Data under study Start Marker

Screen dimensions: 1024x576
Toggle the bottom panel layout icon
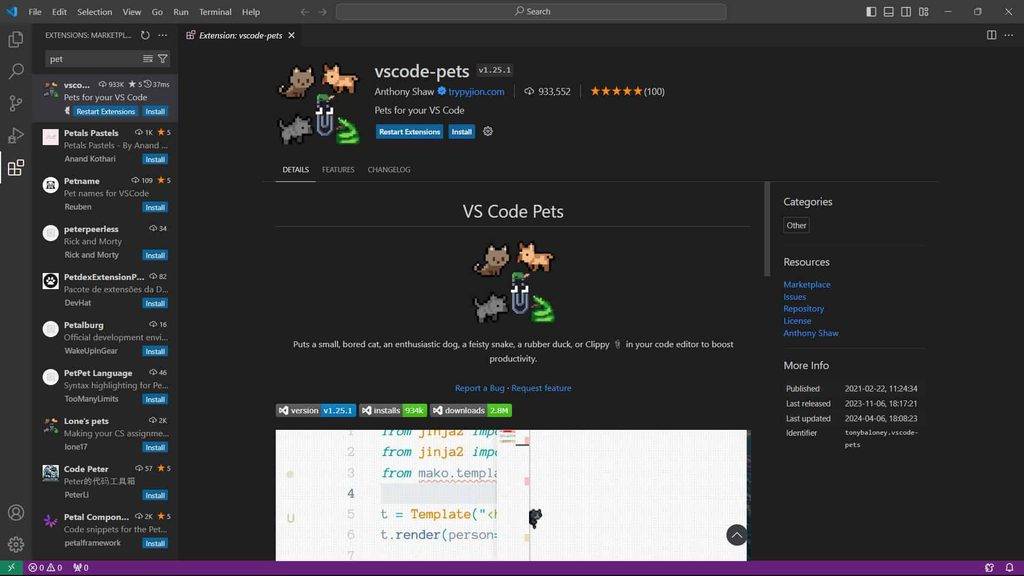(889, 12)
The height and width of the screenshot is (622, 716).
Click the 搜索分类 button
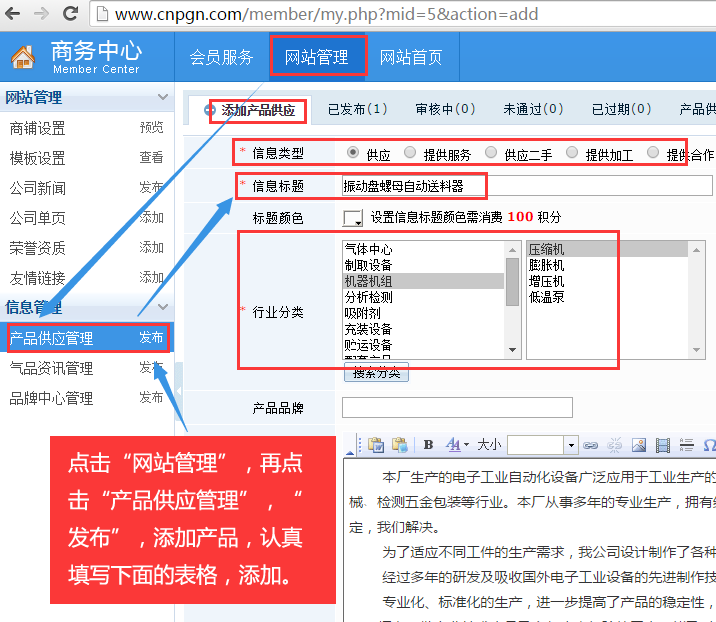(375, 373)
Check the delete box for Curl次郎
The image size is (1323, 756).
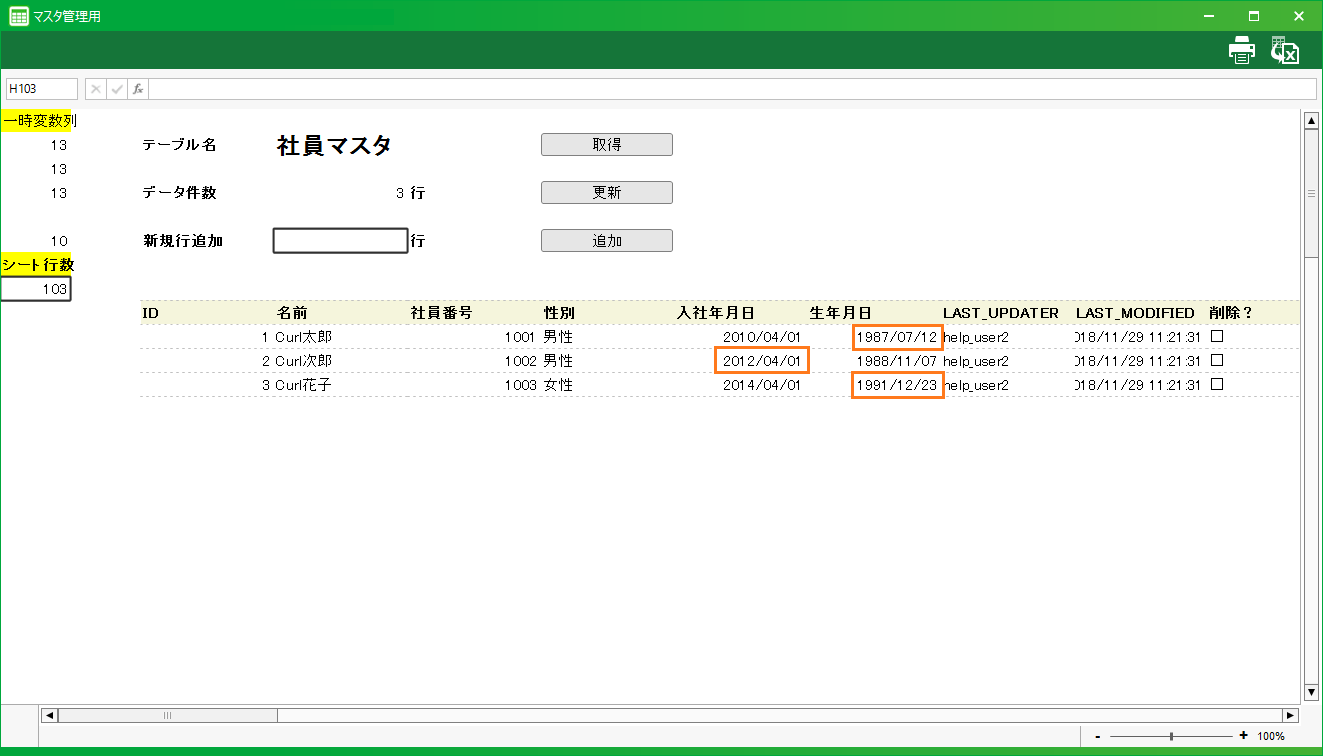pos(1217,360)
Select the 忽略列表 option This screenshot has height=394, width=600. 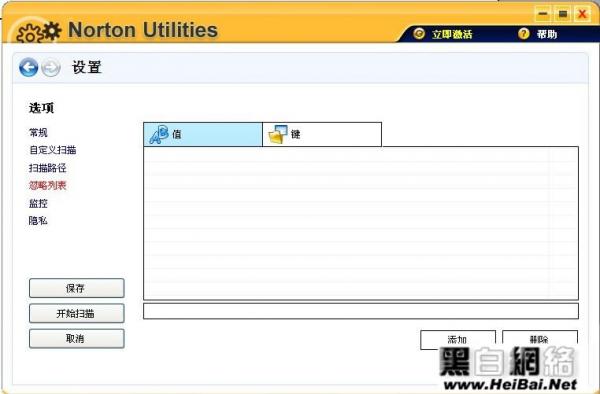point(47,186)
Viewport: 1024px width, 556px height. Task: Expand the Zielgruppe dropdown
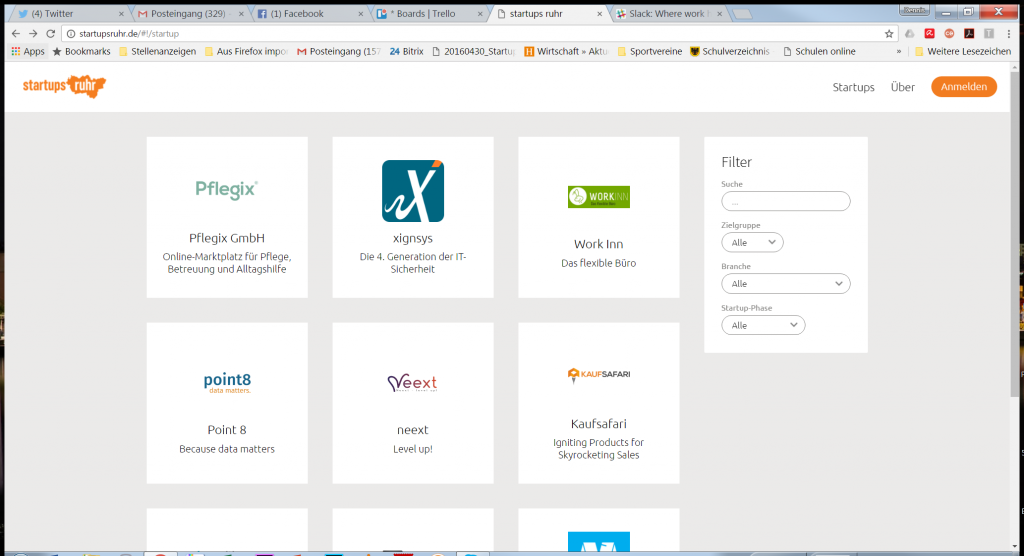coord(752,242)
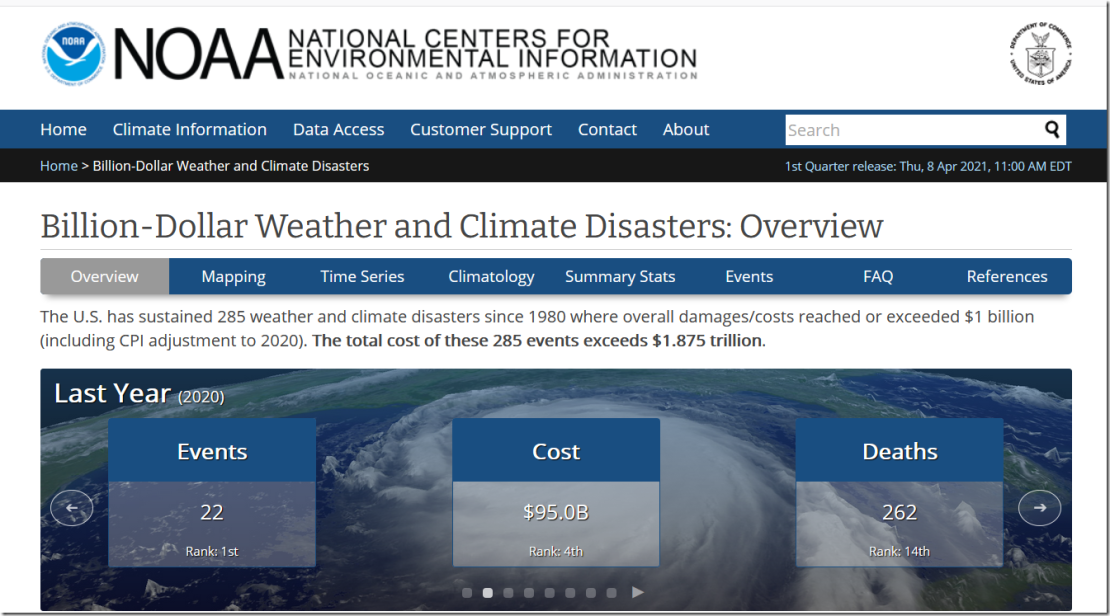Switch to the Mapping tab

[233, 277]
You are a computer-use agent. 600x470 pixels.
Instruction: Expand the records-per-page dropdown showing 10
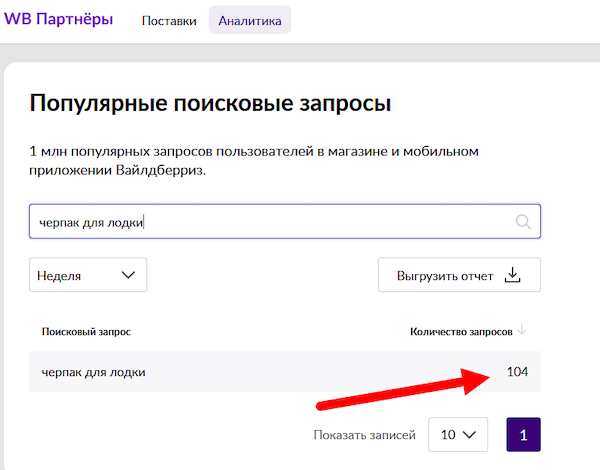point(457,435)
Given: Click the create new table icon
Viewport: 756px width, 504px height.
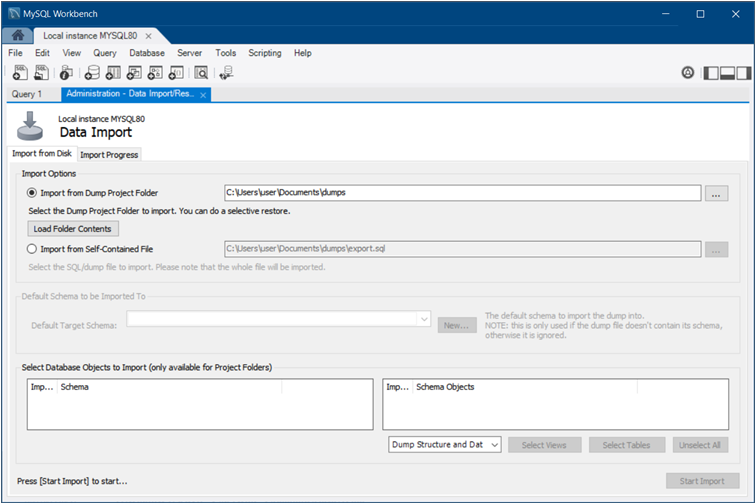Looking at the screenshot, I should (113, 72).
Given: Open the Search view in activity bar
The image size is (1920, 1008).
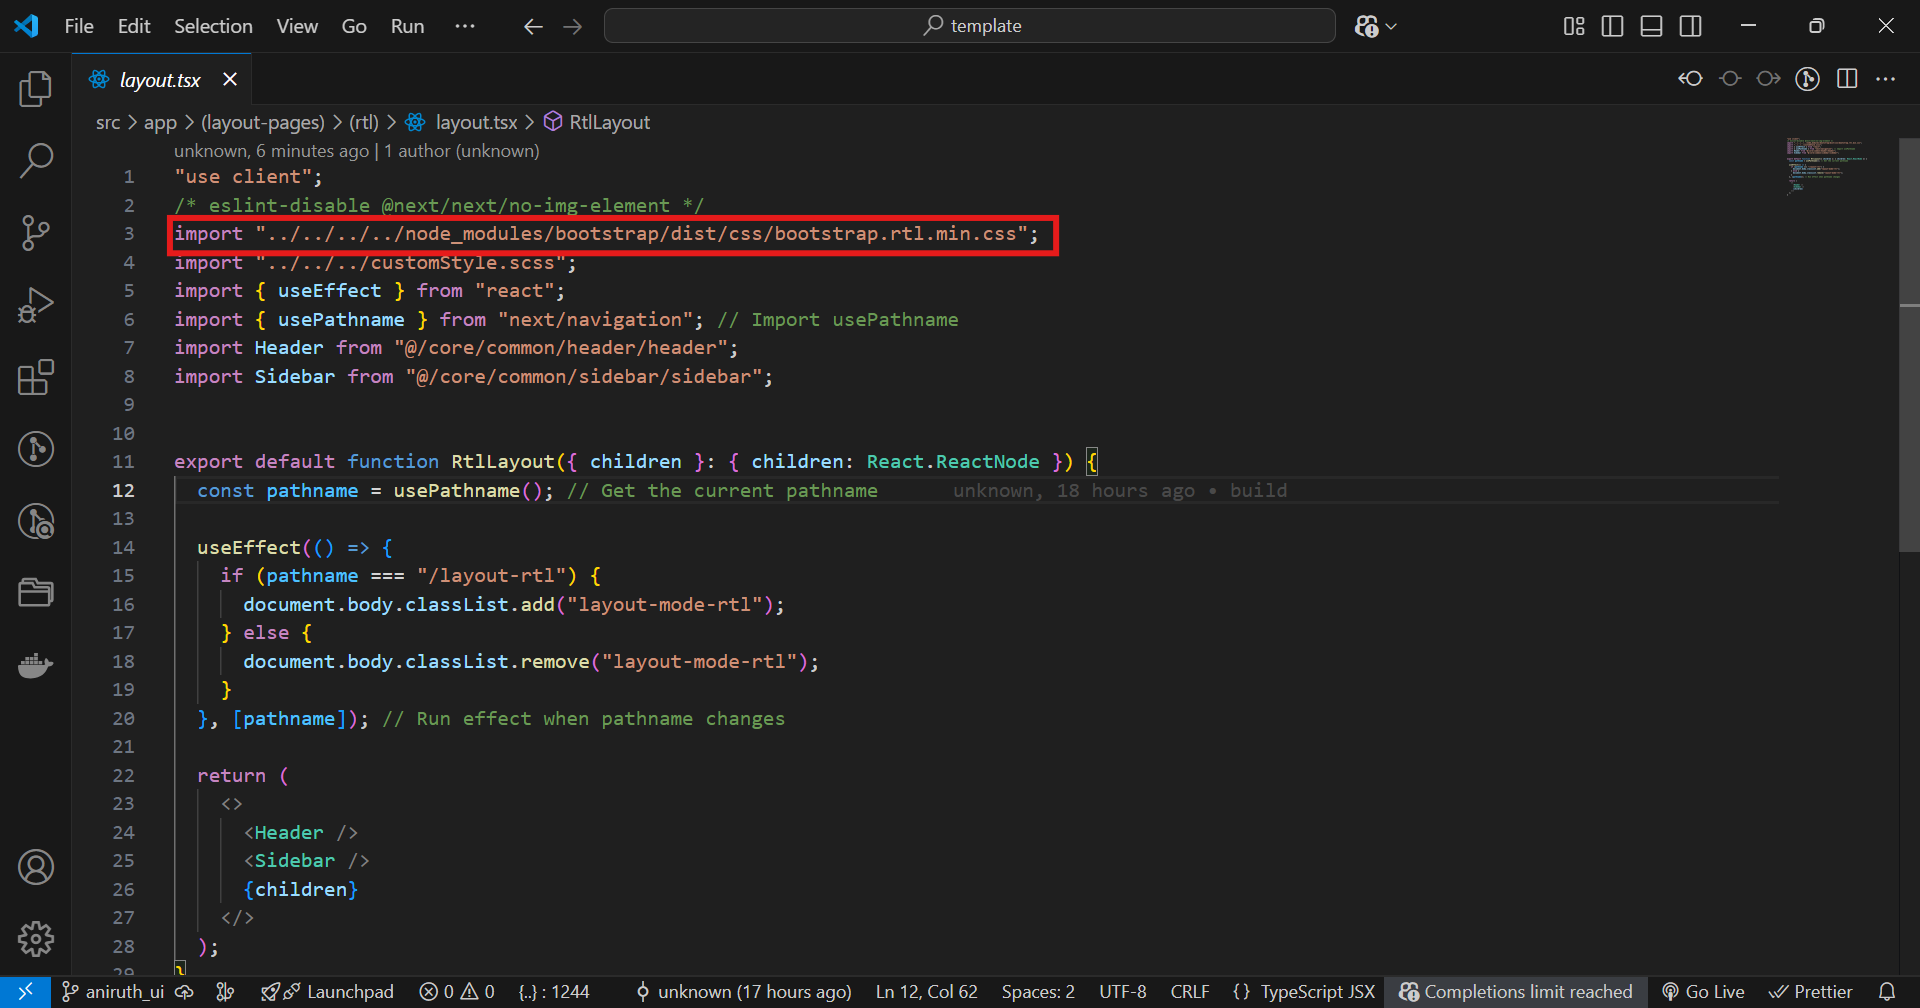Looking at the screenshot, I should pyautogui.click(x=36, y=160).
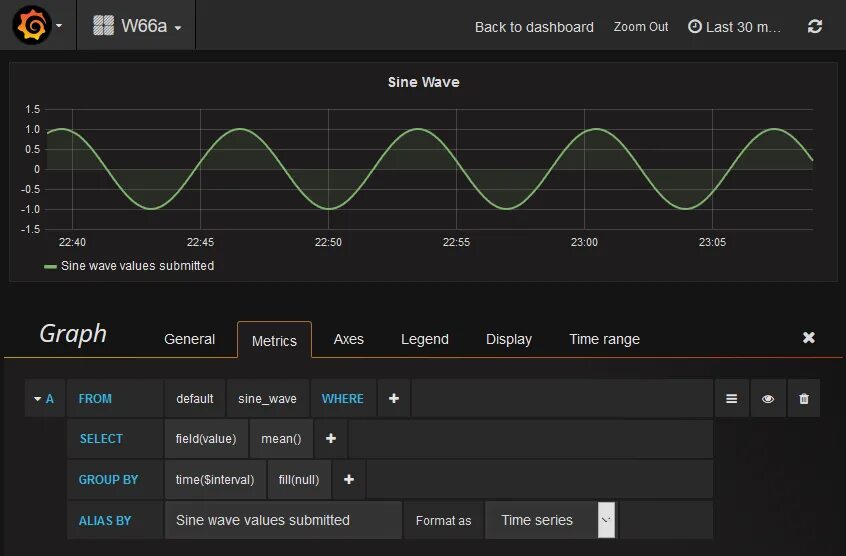Open the W66a dashboard dropdown

point(137,25)
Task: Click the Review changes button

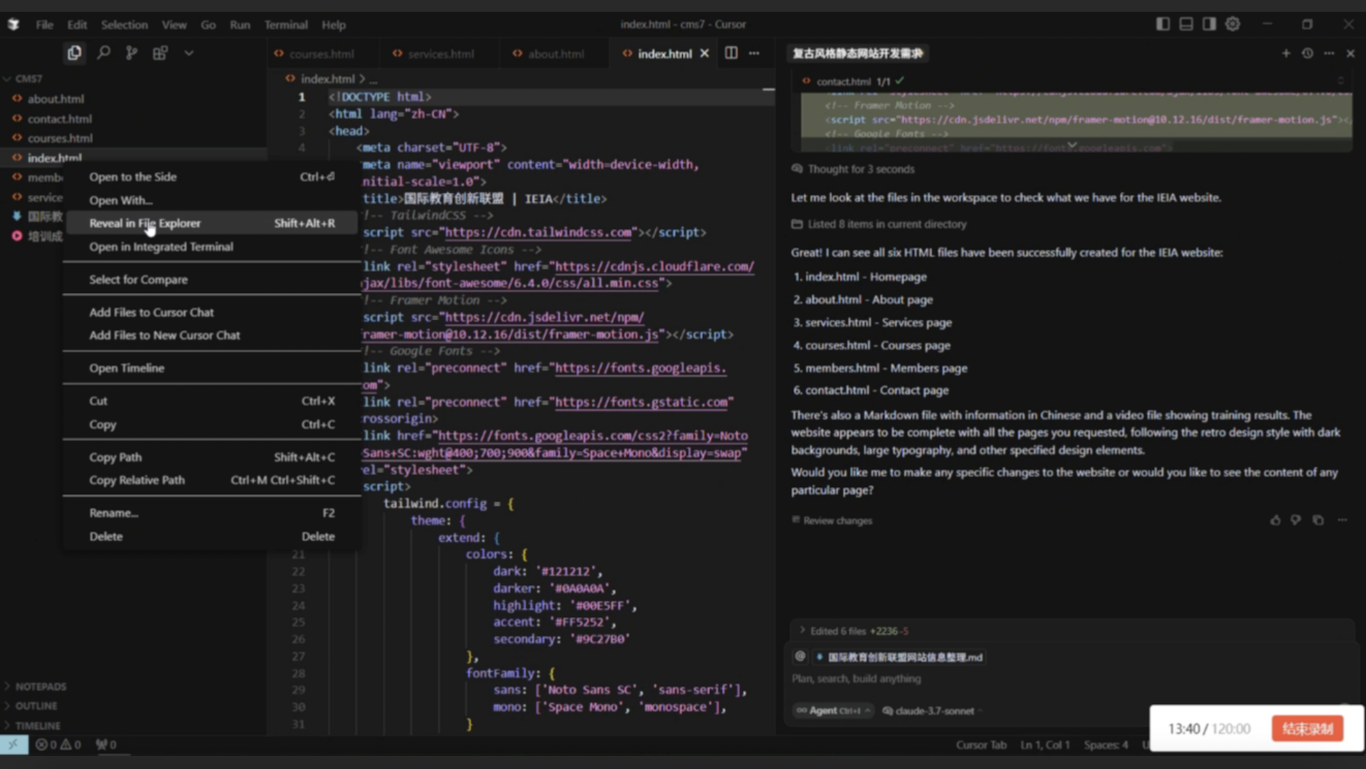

Data under study End Marker

Exercise objective » Tally the lines of the entries that include the word "Given" and give only the total.

Response to this task » 2